— BEGIN Passage to read —
An artistic rendering of the AstroSat satellite. Image courtesy: ISRO

These objects could be neutron stars, supernova remnants, pulsars and regions around black holes that could give scientists information about the electromagnetic nature of space radiation. Understanding space radiation better could be used to protect spacecraft and astronauts in the future, but also pave the way for space technology to better understand happenings in the universe.

These, K Sivan said at the briefing, are only some of the planned interplanetary missions ISRO has in mind for the decade to come.

India's Space Station

Another plan in the pipeline is a space station that will be built by India. Currently, the International Space Station is the only functioning one but it is supposed to be winding up by 2028. The proposed station will weigh 15-20 tonnes and will be able to host people for 15-20 days. It will be used to conduct microgravity tests said Kailasavadivoo Sivan the chairperson of ISRO to Business Standard.
— END Passage to read —
## What to do
1. For each statement, say whether it agrees with the passage on ISRO's plans, answering yes or no and quoting the words that decide it: (a) The proposed Indian space station will be able to host people for 15-20 days. (b) The International Space Station is expected to keep operating beyond 2028. (c) The proposed station will be used to conduct microgravity tests.
2. In the passage on ISRO's plans, rename "spacecraft" as "satellites" and write out everything from "These objects could" down to "decade to come." with that change.
3. Carry the passage on ISRO's plans further, picking up after its final sentence.
The material that comes next is separate from the passage on ISRO's plans.
— BEGIN Information given —
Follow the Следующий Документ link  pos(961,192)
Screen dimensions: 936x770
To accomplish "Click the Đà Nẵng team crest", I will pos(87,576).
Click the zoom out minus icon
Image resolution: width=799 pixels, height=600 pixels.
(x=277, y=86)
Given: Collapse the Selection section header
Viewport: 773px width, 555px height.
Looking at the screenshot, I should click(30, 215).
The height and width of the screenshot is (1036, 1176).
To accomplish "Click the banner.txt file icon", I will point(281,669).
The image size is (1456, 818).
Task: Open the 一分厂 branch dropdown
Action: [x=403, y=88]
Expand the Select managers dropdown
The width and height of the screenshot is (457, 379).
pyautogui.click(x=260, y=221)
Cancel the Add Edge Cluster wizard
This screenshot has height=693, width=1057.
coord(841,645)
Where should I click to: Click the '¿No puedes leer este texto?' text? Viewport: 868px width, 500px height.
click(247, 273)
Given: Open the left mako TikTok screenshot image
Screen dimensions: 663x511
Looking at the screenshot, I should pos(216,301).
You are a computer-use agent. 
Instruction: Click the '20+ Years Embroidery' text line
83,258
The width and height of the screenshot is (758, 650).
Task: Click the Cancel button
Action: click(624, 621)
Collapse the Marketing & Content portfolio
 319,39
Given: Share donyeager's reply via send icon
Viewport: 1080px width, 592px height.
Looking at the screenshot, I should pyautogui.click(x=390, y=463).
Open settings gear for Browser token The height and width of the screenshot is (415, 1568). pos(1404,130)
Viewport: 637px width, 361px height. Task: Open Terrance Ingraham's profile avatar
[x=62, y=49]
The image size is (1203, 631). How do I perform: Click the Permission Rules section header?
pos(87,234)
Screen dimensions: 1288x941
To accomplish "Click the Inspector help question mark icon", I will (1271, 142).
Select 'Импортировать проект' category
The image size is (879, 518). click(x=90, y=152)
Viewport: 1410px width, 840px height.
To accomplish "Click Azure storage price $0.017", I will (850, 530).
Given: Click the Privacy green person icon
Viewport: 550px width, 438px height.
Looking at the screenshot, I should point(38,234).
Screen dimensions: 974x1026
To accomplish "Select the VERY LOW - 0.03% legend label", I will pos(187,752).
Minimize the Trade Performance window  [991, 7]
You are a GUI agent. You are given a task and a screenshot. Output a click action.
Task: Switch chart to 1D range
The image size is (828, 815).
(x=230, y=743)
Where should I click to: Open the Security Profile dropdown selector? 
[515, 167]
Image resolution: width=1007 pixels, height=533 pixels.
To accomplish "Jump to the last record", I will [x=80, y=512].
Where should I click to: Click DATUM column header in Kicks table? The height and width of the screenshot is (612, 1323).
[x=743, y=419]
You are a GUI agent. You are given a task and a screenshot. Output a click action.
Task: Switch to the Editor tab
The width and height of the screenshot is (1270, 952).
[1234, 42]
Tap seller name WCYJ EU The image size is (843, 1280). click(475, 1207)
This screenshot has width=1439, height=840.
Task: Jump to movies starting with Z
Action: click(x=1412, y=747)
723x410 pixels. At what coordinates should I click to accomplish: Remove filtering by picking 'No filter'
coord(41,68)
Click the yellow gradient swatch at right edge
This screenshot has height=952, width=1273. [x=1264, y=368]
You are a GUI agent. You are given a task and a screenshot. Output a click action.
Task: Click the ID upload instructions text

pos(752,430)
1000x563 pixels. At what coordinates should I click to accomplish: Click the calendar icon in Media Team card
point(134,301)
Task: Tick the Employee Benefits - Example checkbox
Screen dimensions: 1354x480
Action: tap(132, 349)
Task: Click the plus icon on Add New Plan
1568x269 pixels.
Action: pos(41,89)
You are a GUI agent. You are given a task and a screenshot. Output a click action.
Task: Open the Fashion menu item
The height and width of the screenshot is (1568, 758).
— END Information given —
## Answers by task
1.
(a) Yes: "will be able to host people for 15-20 days"
(b) No: "it is supposed to be winding up by 2028"
(c) Yes: "It will be used to conduct microgravity tests"

2.
These objects could be neutron stars, supernova remnants, pulsars and regions around black holes that could give scientists information about the electromagnetic nature of space radiation. Understanding space radiation better could be used to protect satellites and astronauts in the future, but also pave the way for space technology to better understand happenings in the universe.

These, K Sivan said at the briefing, are only some of the planned interplanetary missions ISRO has in mind for the decade to come.

3.
The space station according to Sivan is a logical extension of the RS 10,000 crore Gaganyaan mission that will be sending human beings to space in 2022.

The timeline for the mission is five to seven years which should be a challenge but ISRO has been developing the necessary technologies like the space docking technology that should keep it on track said Ajay Lele, a senior fellow at the Institute for Defence Studies and Analyses.